- Pitcher
- Born: August 23, 1917 Brooklyn, New York, U.S.
- Died: August 23, 1994 (aged 77) Amherst, New York, U.S.
- Batted: LeftThrew: Left

MLB debut
- April 25, 1948, for the Boston Braves

Last MLB appearance
- June 29, 1948, for the Boston Braves

MLB statistics
- Win–loss record: 1–1
- Earned run average: 10.26
- Strikeouts: 3
- Stats at Baseball Reference

Teams
- Boston Braves (1948);

= Jim Prendergast =

American baseball player (1917-1994)

James Bartholomew Prendergast (August 23, 1917 – August 23, 1994) was an American professional baseball player. He was a left-handed pitcher for one season (1948) in the major leagues, with the Boston Braves. Prendergast was born in Brooklyn, New York and died in Amherst, New York at the age of 77.

==Career==
Prendergast started his professional career at the age of 18, in the Pennsylvania State Association. He bounced around the minor leagues for a few years before pitching 1939–1941 in Southern Association. He spent the following four years serving in the United States Army.

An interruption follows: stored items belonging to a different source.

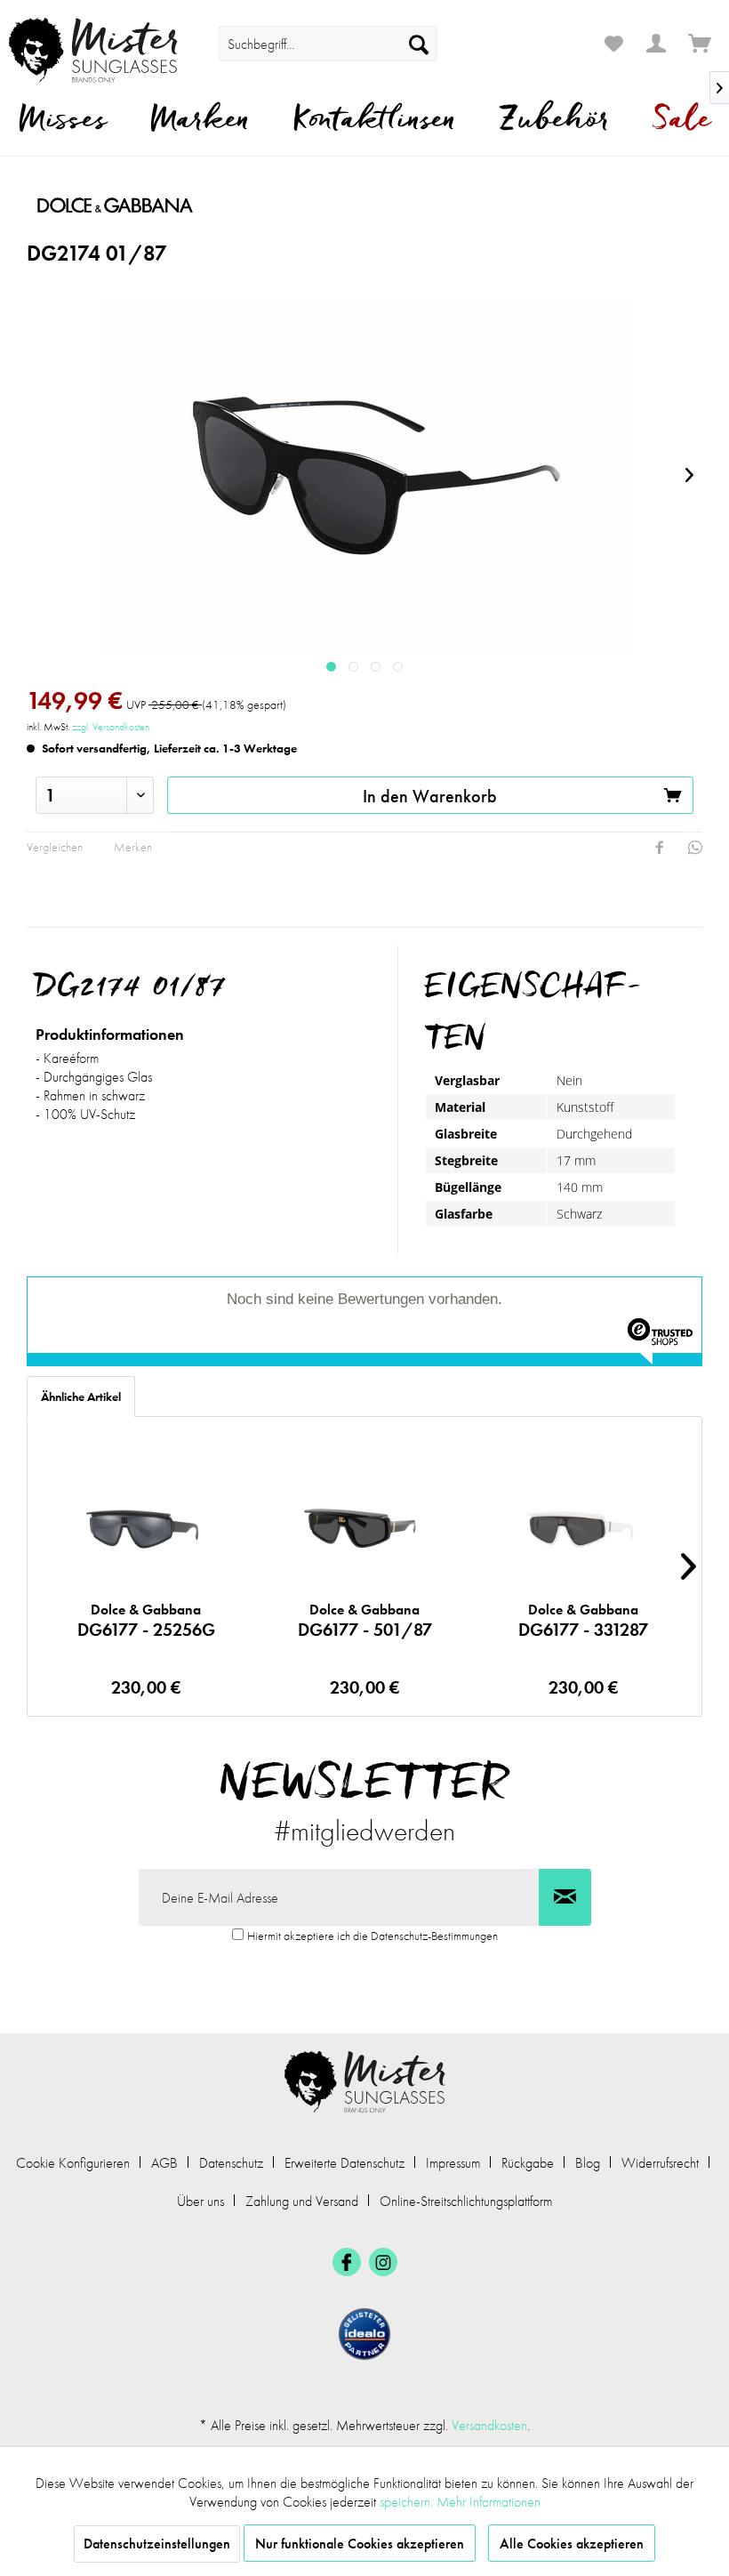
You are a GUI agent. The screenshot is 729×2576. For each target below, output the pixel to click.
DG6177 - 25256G (146, 1620)
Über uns (200, 2201)
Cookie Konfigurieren (73, 2162)
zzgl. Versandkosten (110, 727)
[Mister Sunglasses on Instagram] (383, 2262)
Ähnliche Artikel (81, 1397)
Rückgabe (527, 2162)
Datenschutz (231, 2162)
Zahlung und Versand (301, 2201)
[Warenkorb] (700, 43)
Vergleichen (55, 847)
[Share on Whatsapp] (695, 847)
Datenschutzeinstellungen (157, 2543)
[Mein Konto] (657, 43)
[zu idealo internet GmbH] (364, 2334)
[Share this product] (660, 847)
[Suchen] (418, 43)
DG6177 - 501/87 (365, 1620)
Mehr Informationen (489, 2501)
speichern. (408, 2501)
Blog (587, 2162)
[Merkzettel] (613, 43)
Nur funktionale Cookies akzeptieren (359, 2543)
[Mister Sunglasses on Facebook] (346, 2262)
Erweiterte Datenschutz (344, 2162)
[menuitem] (328, 43)
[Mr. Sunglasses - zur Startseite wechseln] (93, 50)
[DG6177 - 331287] (583, 1528)
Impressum (453, 2162)
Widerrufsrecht (660, 2162)
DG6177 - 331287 (583, 1620)
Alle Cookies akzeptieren (572, 2543)
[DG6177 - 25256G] (146, 1528)
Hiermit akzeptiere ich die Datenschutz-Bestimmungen (372, 1936)
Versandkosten (489, 2425)
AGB (164, 2162)
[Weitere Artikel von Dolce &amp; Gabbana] (186, 205)
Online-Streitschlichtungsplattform (466, 2201)
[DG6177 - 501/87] (365, 1528)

Prendergast returned to baseball in 1946 with the Syracuse Chiefs of the International League; in 1947, he had the best season of his career, going 20–15 with a 3.08 earned run average. Prendergast joined the Braves in early 1948. However, he did not pitch well and was released in mid-season. He compiled a major league record of 1–1, with a 10.26 earned run average and 3 strikeouts in 16 2/3 innings pitched.

Prendergast's pitching declined after 1948. In 1951, he sued Major League Baseball for $150,000 to test the legality of the reserve clause. He never played professionally again.